[Dataset entries Boundary: Start]
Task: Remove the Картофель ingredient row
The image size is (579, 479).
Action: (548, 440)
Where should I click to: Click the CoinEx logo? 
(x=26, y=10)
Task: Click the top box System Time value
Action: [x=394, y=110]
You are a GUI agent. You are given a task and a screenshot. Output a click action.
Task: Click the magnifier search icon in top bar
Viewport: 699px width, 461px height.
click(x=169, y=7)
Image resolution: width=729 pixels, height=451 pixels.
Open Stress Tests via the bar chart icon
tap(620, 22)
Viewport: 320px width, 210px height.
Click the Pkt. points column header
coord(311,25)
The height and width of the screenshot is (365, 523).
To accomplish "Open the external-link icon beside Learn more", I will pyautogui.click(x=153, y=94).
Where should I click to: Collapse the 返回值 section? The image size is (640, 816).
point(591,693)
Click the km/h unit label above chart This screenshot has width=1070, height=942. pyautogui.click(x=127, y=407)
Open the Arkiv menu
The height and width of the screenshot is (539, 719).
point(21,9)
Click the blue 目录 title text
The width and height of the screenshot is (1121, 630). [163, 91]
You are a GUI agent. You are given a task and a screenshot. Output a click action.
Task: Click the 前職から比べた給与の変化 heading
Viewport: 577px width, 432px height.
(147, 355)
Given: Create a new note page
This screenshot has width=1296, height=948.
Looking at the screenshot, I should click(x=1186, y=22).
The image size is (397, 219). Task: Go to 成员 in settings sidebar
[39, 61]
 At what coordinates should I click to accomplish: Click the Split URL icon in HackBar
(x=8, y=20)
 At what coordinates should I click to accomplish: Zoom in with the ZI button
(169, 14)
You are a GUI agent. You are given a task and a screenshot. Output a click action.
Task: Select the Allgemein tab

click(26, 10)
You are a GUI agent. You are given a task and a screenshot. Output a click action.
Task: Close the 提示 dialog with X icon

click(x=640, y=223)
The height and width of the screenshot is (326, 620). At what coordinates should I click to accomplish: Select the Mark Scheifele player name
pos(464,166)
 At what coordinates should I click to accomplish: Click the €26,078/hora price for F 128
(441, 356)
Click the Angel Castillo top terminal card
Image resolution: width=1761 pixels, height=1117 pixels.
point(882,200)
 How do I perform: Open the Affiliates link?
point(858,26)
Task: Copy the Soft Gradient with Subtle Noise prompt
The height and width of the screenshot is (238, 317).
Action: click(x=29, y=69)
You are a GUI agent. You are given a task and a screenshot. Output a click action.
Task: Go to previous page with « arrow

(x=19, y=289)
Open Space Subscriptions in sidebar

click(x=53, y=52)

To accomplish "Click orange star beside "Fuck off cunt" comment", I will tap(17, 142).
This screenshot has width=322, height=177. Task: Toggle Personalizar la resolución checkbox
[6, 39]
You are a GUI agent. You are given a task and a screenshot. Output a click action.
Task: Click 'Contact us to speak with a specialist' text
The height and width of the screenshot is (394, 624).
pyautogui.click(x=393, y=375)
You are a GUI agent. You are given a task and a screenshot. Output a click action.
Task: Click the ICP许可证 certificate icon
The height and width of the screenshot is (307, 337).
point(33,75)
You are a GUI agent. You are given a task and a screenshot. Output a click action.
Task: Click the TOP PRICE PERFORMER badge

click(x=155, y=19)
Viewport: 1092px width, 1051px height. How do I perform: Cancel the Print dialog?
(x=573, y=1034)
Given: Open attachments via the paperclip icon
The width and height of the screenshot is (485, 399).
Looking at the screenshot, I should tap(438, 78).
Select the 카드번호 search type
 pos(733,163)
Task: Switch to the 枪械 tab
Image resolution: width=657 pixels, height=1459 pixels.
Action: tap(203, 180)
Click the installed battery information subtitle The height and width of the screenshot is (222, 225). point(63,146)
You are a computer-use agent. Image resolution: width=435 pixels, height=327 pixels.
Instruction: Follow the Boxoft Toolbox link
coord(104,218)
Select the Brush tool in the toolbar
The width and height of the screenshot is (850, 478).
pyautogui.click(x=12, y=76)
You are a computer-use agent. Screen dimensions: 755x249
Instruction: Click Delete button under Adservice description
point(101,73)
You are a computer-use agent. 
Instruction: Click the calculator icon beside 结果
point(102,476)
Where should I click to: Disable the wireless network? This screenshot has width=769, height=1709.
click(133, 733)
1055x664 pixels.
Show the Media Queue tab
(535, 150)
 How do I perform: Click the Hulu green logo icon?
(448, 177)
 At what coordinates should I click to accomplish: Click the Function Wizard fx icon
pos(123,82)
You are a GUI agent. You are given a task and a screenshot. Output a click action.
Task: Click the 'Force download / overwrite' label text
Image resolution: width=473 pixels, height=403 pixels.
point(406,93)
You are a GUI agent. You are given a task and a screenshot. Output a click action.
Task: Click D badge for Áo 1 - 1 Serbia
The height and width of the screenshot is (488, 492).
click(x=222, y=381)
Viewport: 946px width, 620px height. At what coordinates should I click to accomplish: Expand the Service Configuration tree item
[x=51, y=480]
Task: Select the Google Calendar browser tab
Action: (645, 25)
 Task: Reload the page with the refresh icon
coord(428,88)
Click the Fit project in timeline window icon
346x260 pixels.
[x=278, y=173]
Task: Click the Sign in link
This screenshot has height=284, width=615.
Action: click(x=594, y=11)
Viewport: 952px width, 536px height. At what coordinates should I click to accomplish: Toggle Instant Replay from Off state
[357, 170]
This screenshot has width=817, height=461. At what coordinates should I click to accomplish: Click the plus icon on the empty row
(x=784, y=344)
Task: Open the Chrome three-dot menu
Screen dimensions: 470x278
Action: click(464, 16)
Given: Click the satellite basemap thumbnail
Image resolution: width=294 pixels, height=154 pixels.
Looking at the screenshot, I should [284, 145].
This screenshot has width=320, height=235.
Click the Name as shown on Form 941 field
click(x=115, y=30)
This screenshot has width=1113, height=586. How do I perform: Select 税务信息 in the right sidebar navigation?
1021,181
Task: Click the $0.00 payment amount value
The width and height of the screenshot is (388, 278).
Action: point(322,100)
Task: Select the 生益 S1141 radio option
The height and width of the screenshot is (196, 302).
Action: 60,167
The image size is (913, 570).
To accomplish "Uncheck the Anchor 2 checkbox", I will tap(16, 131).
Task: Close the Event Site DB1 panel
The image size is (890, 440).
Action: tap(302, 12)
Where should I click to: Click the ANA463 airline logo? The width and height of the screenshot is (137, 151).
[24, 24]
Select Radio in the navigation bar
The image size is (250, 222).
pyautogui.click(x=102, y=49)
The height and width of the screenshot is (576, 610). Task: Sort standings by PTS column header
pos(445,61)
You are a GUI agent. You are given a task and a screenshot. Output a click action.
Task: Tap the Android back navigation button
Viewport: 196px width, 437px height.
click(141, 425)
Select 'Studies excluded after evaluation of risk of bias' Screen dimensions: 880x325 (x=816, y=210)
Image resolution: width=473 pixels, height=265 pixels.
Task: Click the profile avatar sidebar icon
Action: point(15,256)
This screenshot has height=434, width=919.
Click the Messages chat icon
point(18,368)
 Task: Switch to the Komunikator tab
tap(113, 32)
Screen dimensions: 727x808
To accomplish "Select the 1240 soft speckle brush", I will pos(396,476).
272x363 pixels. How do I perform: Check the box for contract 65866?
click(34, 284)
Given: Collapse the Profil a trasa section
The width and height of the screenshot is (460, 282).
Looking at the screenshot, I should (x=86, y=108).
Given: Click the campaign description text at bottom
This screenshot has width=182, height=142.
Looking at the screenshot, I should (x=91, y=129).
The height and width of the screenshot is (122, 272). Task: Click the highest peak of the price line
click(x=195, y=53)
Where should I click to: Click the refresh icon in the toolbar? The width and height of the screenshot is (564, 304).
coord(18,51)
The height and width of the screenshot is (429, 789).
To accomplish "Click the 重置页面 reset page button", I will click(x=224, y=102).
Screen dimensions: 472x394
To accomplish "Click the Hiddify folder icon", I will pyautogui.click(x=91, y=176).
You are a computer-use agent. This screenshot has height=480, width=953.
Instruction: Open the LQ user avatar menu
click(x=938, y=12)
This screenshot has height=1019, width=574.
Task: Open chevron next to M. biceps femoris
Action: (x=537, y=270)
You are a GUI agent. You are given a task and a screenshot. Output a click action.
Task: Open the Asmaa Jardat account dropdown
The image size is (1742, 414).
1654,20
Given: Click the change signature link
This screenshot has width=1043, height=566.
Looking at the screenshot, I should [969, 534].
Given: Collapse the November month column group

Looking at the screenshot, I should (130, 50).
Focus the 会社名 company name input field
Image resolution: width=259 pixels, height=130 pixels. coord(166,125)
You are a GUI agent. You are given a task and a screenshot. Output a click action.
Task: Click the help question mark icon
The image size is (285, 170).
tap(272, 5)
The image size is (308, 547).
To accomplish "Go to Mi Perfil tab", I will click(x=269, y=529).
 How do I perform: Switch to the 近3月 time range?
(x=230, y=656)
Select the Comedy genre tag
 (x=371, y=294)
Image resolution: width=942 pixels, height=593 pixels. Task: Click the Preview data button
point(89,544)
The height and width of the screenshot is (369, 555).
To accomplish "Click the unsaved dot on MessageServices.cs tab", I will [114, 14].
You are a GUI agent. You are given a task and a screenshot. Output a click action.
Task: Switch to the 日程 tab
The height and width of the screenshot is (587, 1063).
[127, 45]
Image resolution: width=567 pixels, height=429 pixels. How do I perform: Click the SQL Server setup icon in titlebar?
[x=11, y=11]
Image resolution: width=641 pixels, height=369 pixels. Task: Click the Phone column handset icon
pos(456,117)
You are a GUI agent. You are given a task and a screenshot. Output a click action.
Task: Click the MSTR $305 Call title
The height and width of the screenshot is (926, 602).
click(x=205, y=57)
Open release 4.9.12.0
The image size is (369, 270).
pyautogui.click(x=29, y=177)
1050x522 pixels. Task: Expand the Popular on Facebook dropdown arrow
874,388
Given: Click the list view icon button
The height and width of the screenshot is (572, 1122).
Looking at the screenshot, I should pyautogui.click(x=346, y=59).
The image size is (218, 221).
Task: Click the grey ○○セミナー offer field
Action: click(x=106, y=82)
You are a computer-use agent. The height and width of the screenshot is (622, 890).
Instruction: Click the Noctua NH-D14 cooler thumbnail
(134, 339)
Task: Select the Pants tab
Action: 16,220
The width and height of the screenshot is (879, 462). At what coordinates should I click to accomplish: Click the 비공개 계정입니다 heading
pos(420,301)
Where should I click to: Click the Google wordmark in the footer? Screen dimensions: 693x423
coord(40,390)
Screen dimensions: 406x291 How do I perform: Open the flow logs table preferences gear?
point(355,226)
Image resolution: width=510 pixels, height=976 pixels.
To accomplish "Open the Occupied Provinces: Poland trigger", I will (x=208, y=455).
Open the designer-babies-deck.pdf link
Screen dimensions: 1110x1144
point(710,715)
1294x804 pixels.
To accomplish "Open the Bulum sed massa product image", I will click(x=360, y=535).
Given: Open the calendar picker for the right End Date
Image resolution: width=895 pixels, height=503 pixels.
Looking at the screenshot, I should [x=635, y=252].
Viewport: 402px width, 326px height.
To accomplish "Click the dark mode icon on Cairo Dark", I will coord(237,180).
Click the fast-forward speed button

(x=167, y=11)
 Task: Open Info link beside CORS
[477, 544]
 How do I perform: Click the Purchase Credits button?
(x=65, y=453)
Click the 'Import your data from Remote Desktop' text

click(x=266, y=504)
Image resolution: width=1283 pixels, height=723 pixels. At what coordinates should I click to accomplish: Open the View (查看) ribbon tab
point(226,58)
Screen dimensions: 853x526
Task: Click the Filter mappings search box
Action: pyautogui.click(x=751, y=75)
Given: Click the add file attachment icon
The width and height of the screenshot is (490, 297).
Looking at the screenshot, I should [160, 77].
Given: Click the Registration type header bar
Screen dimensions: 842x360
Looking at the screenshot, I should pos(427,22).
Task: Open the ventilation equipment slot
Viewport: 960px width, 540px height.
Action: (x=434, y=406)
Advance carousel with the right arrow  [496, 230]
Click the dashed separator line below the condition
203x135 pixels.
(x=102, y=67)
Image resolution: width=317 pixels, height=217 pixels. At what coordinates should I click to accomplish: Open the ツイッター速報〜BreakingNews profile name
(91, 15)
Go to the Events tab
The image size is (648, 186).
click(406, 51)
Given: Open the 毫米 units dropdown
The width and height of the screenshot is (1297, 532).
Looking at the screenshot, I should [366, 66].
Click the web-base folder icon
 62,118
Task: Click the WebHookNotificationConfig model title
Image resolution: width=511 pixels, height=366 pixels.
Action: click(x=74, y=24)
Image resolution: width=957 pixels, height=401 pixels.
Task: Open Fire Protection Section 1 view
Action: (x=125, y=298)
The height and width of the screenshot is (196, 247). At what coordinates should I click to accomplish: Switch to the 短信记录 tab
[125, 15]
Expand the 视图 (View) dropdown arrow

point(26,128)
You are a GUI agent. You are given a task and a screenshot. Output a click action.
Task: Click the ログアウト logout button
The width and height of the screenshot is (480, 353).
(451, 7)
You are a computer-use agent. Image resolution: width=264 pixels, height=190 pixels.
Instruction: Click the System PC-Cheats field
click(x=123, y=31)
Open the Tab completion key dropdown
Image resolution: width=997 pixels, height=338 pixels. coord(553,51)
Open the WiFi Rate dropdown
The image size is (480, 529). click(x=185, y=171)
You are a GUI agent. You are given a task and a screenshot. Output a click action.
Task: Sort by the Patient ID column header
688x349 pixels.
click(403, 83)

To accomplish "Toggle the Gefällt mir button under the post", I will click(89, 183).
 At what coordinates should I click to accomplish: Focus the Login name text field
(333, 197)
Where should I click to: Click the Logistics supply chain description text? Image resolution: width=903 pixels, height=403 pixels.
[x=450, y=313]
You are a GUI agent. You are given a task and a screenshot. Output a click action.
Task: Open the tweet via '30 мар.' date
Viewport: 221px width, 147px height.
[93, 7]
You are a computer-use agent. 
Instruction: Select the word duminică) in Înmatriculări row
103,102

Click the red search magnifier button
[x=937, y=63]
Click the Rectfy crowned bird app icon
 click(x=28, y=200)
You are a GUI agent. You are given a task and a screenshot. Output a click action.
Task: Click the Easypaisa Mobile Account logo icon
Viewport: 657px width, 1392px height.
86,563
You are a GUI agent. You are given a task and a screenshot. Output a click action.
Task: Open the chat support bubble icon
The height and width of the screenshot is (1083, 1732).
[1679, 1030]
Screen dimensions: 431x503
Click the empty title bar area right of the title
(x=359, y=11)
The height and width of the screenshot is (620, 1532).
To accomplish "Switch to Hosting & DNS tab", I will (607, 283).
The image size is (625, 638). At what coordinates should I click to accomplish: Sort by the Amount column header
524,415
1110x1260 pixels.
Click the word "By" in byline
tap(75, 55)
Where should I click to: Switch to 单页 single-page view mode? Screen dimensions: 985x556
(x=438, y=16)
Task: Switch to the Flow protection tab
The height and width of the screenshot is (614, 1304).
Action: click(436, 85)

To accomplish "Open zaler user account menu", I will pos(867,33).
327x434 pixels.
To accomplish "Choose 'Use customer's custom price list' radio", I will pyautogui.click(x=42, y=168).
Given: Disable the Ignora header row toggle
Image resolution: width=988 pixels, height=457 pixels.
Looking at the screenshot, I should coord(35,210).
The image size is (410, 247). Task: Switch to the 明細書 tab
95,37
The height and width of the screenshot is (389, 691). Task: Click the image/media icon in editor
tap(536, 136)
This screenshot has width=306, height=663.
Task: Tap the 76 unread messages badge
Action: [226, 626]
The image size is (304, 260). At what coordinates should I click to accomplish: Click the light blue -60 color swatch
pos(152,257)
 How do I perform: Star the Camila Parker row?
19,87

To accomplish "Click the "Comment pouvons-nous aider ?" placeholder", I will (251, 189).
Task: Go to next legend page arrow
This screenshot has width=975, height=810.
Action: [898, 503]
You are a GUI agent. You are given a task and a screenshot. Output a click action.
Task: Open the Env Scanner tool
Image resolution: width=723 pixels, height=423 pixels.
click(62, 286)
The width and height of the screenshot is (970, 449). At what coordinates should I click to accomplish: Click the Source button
[Dataset entries Boundary: End]
§ **Exercise directions**: Give the number of lines above in which the word "computer" appears, and nothing more.

§ **Solution to this exercise**: 7